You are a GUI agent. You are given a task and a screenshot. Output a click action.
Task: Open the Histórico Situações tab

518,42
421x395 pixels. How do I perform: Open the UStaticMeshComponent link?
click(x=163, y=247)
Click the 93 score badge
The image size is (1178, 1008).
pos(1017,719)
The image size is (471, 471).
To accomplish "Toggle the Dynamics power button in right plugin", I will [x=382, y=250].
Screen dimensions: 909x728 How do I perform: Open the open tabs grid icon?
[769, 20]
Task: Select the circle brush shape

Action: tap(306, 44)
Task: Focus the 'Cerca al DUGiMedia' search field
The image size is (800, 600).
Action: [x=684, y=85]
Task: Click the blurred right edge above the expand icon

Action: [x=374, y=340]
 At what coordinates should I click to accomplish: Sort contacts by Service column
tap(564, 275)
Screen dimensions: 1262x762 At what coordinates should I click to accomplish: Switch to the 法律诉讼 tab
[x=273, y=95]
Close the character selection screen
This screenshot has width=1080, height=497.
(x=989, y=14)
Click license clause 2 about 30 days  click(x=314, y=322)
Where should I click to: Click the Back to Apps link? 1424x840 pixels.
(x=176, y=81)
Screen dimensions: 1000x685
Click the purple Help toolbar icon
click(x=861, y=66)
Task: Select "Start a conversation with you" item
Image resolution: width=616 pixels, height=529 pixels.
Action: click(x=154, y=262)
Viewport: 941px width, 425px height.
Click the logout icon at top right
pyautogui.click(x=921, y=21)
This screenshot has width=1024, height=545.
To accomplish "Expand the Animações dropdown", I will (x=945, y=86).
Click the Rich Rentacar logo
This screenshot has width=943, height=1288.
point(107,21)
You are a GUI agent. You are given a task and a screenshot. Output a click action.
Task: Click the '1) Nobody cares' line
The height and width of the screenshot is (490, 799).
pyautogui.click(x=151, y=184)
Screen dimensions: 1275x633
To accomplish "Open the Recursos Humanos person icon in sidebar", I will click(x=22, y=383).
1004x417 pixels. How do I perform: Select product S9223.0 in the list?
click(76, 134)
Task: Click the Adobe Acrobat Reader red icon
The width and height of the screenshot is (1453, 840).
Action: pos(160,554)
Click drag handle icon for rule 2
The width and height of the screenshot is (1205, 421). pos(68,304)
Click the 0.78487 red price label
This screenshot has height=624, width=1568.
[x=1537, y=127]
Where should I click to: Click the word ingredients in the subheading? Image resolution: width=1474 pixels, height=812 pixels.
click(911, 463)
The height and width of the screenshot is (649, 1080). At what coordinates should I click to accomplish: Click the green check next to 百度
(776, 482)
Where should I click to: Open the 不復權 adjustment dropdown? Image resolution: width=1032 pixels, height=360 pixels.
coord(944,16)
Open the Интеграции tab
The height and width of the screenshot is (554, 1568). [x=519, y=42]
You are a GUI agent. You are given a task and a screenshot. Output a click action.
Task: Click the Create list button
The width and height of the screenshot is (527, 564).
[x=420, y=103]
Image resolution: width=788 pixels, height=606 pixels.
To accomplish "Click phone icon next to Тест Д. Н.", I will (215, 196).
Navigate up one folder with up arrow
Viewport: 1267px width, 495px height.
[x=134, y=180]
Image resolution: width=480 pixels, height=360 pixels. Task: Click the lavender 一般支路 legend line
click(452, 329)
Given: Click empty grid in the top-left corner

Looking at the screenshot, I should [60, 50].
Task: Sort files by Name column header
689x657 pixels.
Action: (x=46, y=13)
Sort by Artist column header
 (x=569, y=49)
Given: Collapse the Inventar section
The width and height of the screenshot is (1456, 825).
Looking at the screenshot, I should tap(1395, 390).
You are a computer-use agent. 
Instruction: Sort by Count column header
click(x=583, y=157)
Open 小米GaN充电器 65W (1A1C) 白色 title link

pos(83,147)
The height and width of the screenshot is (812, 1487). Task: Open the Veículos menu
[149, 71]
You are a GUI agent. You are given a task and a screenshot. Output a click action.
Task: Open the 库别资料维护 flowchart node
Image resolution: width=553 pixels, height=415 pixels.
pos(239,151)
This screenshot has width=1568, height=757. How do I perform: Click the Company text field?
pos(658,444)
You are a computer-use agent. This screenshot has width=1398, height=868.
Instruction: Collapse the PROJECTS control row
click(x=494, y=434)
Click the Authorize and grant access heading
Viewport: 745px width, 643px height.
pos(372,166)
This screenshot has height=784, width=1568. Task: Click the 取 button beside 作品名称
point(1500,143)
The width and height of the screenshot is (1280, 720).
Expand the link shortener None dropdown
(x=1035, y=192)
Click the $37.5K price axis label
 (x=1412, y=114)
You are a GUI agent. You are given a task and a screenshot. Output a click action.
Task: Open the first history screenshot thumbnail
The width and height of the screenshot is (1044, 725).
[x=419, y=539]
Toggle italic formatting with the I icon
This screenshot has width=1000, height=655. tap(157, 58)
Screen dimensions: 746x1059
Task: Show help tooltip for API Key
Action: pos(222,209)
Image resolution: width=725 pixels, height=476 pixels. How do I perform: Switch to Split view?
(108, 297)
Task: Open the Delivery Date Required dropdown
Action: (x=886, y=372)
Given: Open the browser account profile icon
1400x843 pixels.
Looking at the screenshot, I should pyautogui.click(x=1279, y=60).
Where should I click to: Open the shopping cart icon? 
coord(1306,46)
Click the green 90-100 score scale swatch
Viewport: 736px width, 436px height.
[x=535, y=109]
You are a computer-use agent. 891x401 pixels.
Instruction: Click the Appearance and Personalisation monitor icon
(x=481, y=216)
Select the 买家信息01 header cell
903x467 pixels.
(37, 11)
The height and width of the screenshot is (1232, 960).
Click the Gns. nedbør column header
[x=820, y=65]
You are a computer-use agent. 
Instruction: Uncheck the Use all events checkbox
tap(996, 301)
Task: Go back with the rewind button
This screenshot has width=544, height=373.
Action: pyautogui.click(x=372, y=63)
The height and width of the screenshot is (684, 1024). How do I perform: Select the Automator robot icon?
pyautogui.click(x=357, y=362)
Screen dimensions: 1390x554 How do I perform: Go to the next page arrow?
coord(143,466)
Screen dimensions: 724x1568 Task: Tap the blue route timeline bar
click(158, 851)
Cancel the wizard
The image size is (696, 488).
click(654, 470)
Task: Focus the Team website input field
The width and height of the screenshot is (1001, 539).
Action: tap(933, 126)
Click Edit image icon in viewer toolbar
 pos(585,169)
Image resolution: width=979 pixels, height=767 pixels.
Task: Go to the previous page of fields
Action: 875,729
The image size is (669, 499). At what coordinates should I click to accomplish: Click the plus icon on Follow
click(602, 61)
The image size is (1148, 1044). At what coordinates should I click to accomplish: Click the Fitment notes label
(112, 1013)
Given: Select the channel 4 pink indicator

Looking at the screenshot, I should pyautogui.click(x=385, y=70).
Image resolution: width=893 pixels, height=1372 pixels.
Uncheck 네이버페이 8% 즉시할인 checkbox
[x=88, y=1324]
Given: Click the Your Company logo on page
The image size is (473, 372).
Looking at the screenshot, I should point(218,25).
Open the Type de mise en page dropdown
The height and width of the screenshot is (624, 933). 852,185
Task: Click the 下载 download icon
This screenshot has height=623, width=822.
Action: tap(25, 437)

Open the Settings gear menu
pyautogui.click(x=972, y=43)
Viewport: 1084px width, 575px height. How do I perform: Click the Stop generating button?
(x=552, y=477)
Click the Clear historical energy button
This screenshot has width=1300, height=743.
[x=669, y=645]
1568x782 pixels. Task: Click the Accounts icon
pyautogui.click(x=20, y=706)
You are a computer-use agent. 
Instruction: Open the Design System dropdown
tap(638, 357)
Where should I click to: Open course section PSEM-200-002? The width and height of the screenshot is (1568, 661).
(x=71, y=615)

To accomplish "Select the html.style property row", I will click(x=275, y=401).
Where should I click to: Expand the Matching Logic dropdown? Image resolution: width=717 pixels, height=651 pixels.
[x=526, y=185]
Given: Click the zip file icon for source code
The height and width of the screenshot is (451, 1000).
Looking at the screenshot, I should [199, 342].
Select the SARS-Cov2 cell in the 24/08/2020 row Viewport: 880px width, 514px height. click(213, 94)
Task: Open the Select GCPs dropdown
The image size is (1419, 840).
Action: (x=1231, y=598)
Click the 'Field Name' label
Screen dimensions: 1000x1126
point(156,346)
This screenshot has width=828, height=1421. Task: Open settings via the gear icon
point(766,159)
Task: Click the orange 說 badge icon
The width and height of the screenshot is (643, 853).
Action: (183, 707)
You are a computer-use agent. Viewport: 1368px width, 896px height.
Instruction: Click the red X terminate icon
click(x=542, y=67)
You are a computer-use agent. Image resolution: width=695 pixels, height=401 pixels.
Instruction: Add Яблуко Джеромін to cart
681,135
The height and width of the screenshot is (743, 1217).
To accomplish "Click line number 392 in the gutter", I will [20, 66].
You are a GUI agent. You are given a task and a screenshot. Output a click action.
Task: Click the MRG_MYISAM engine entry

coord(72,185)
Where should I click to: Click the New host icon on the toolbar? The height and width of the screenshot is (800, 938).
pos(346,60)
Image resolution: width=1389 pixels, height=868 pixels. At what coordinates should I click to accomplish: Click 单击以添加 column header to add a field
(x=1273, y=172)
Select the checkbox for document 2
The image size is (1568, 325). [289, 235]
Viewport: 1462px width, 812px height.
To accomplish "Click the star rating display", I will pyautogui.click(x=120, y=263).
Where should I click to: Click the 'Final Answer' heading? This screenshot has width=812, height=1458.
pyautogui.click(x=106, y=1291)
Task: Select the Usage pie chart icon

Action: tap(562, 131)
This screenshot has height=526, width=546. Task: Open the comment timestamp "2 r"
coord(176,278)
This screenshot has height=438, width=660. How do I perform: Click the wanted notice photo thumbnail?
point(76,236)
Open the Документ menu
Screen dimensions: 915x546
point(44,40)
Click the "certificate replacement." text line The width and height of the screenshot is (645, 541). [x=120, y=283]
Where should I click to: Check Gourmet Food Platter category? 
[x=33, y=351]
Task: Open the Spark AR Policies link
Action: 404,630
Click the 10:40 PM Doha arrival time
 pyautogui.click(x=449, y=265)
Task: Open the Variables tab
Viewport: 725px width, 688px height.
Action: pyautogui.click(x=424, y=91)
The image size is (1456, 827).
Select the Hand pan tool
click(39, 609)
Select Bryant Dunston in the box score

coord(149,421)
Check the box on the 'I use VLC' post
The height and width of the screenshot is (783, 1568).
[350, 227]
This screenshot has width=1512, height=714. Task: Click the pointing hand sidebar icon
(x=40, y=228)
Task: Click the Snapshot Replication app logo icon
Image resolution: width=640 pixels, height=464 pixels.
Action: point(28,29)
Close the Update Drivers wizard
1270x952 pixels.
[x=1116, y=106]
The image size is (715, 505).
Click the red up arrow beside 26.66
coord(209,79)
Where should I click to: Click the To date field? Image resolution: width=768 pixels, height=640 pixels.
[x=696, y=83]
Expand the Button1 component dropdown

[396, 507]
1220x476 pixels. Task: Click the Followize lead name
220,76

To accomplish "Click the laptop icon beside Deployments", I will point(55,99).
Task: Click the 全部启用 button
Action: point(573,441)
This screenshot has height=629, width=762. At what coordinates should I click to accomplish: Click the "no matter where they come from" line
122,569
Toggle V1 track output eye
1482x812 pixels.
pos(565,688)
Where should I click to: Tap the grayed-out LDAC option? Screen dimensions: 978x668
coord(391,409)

Problem requirements:
Quote the part of the lines that opens with the line containing "Click the Clear historical energy button" and closes with the line containing "tap(638, 357)", both included.

Response to this task:
Click the Clear historical energy button
This screenshot has width=1300, height=743.
[x=669, y=645]
1568x782 pixels. Task: Click the Accounts icon
pyautogui.click(x=20, y=706)
You are a computer-use agent. 
Instruction: Open the Design System dropdown
tap(638, 357)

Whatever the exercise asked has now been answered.